In response to civil unrest, the Egyptian government appears to have ordered service providers to shut down all international connections to the Internet. According to the blog post at the link just above, Egypt’s four main ISPs have cut off their connections to the outside world. Specifically, their “BGP routes were withdrawn.” The Border Gateway Protocol is what most Internet service providers use to establish routing between one another, so that Internet traffic flows among them.
An attack on BGP is one of few potential sources of global shock cited by an OECD report I noted here the other day. The report almost certainly imagined a technical attack by rogue actors but, assuming current reporting to be true, the source of this attack is a government exercising coercion over Internet service providers within its jursidiction. Nothing I pick up suggests that Egypt’s attack on its own Internet will have spillover effects, but it does suggest some important policy concerns.
The U.S. government has proposed both directly and indirectly to centralize control over U.S. Internet service providers. C|Net’s Declan McCullagh reports that an “Internet kill switch” proposal championed by by Sens. Joseph Lieberman (I-Conn.) and Susan Collins (R-Maine) will be reintroduced in the new Congress very soon. The idea is to give “kill switch” authority to the government for use in responding to some kind of “cyberemergency.”
We see here that a government with use “kill switch” power will use it when the “emergency” is a challenge to its authority. When done in good faith, flipping an Internet “kill switch” would be stupid and self-destructive, tantamount to an auto-immune reaction that compounds the damage from a cybersecurity incident. The more likely use of “kill switch” authority would be bad faith, as the Egyptian government illustrates, to suppress speech and assembly rights.

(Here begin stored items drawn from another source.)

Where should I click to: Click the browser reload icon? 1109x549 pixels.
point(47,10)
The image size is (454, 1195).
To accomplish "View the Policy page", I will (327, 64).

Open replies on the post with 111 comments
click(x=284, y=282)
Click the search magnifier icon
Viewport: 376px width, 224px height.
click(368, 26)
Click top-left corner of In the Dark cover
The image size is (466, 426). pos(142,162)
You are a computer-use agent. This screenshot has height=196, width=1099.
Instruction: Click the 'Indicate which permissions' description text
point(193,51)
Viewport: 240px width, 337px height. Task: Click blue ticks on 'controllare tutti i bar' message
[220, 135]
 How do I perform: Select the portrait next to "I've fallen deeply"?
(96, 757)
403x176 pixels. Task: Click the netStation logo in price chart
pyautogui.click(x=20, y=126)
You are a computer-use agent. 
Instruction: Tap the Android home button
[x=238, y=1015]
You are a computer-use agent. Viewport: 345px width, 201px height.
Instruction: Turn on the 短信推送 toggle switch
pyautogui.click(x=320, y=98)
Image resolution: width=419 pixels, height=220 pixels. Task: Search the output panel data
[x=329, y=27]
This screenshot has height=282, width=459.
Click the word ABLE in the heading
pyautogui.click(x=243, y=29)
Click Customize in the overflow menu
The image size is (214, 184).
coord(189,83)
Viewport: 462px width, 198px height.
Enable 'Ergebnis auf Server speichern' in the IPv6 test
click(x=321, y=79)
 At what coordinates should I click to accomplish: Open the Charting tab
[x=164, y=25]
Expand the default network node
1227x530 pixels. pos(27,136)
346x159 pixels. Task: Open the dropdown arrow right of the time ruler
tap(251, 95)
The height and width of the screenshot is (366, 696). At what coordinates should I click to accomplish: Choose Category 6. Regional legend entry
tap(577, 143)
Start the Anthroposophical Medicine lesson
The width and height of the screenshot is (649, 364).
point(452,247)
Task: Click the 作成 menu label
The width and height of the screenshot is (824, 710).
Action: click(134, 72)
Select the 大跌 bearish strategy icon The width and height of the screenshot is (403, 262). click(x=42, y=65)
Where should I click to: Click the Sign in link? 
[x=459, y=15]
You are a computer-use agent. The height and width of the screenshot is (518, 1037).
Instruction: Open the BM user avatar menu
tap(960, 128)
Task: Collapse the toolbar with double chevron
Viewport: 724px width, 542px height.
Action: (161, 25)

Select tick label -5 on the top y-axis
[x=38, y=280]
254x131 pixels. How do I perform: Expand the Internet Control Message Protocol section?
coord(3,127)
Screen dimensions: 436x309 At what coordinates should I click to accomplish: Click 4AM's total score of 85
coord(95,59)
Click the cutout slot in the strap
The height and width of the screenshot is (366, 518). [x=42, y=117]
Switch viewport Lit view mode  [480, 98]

In the person of the Federal Communications Commission, the U.S. government has also proposed to bring Internet service providers under a regulatory umbrella that it could then use for censorship or protest suppression in the future. On the TechLiberationFront blog, Larry Downes has recently completed a five-part analysis of the government’s regulatory plan (1, 2, 3, 4, 5). The intention of its proponents is in no way to give the government this kind of authority, but government power is not always used as intended, and there is plenty of scholarship to show that government agencies use their power to achieve goals that are non-statutory and even unconstitutional.